§ AIM OF THE TASK
Exact copy, pictures excluded: set down only the lines from the one with "Where should I" through the end of the entries, keeping both end lines.

§ PROVIDED RECORDS
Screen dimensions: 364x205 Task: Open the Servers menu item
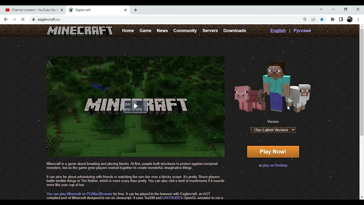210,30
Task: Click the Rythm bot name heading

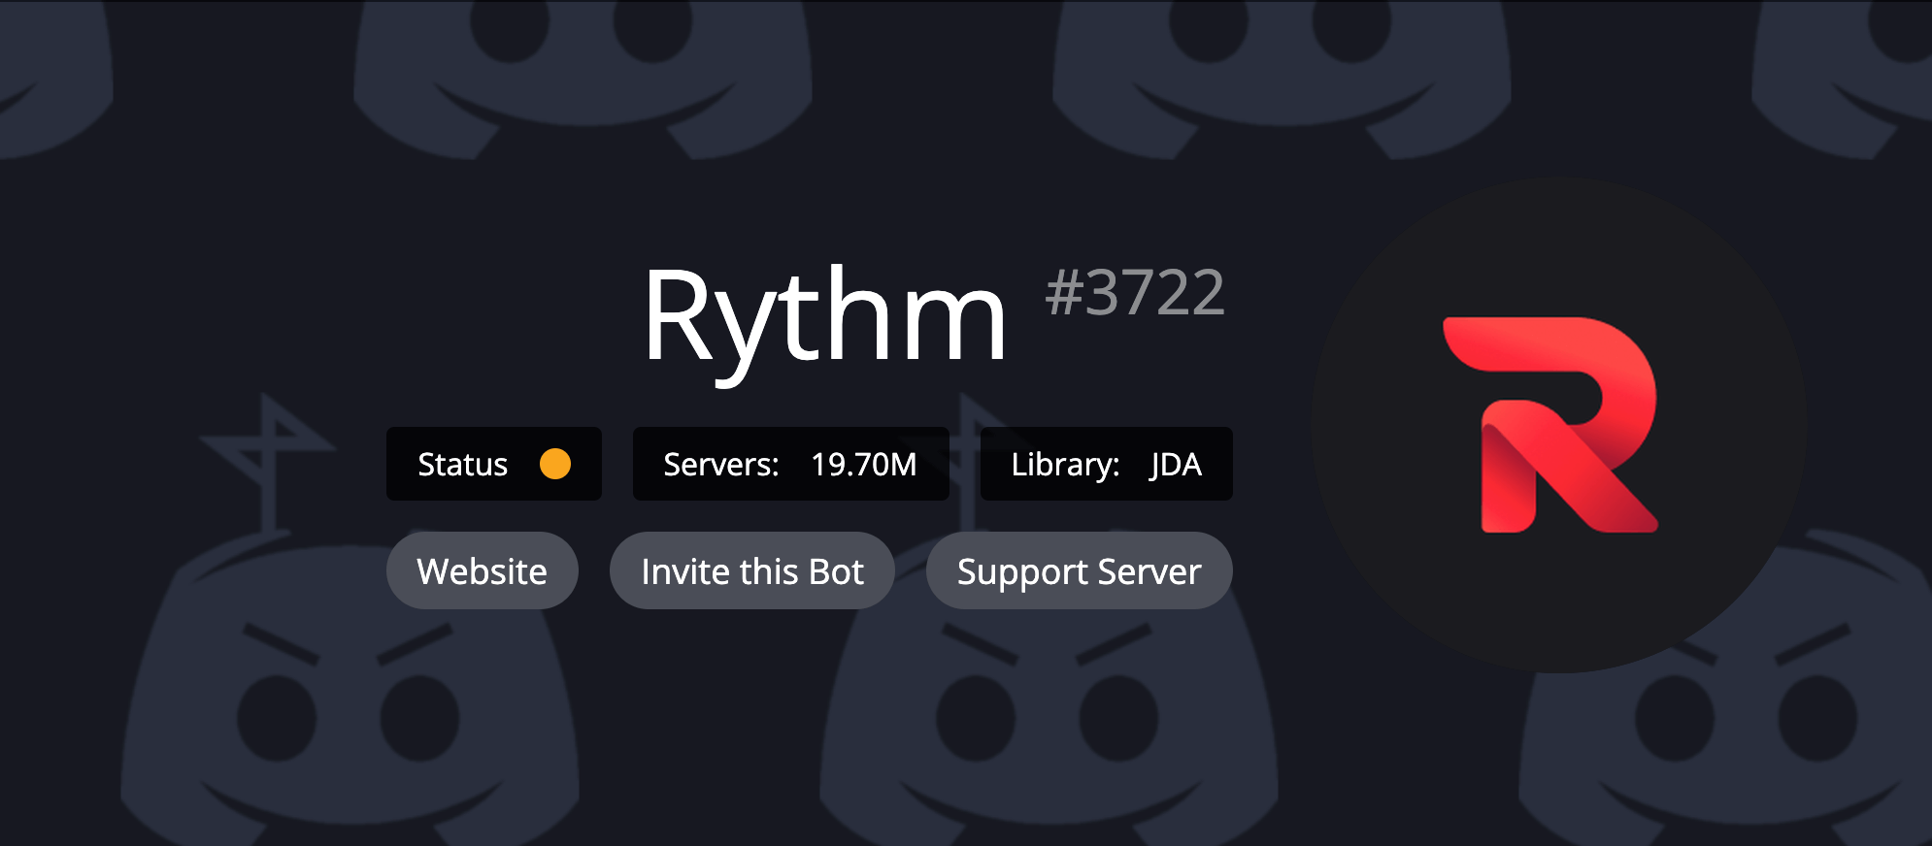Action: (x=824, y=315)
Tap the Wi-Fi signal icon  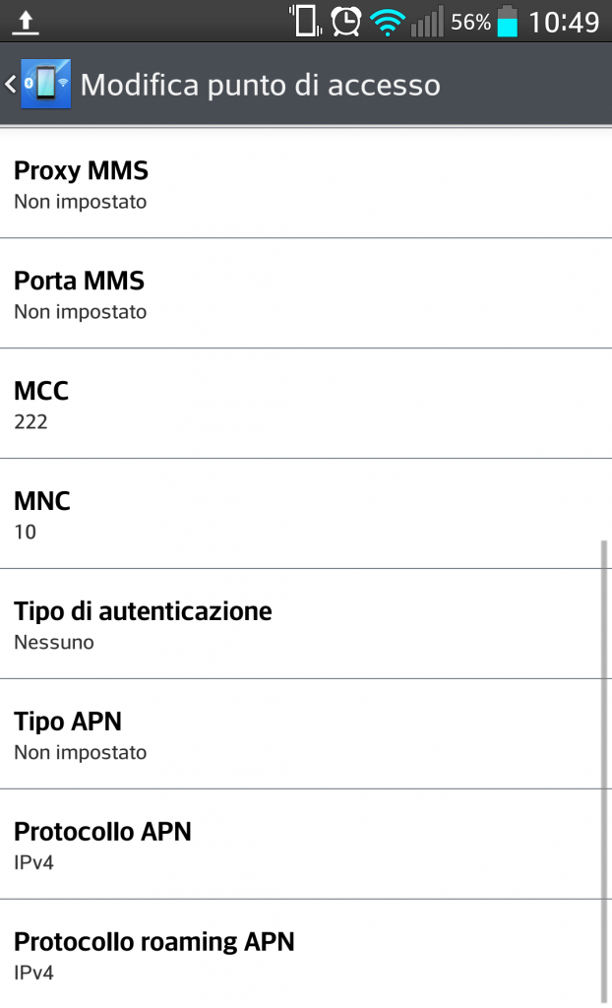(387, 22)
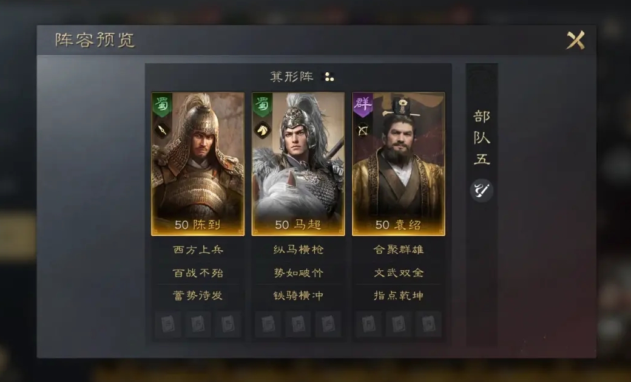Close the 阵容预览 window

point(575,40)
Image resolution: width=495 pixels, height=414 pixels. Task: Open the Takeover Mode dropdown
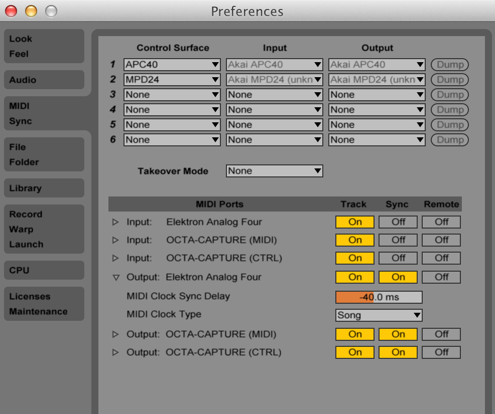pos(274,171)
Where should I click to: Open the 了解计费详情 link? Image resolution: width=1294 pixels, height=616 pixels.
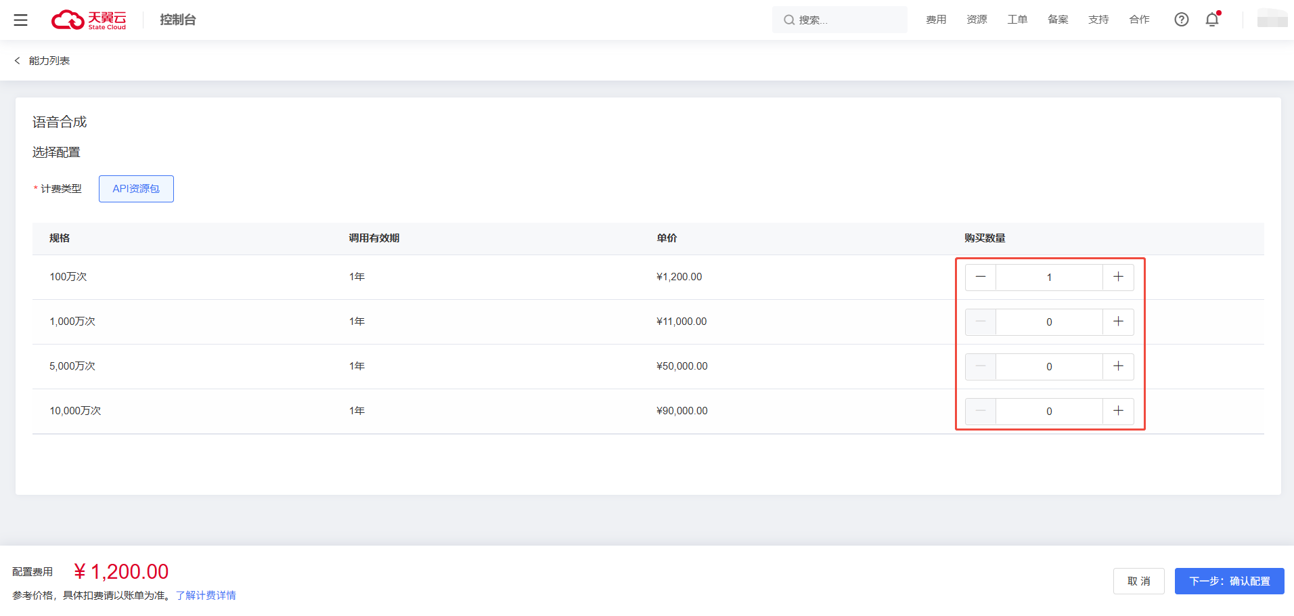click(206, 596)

§ EXPECTED ANSWER
Where should I click to: Open the 了解计费详情 link? Image resolution: width=1294 pixels, height=616 pixels.
click(206, 596)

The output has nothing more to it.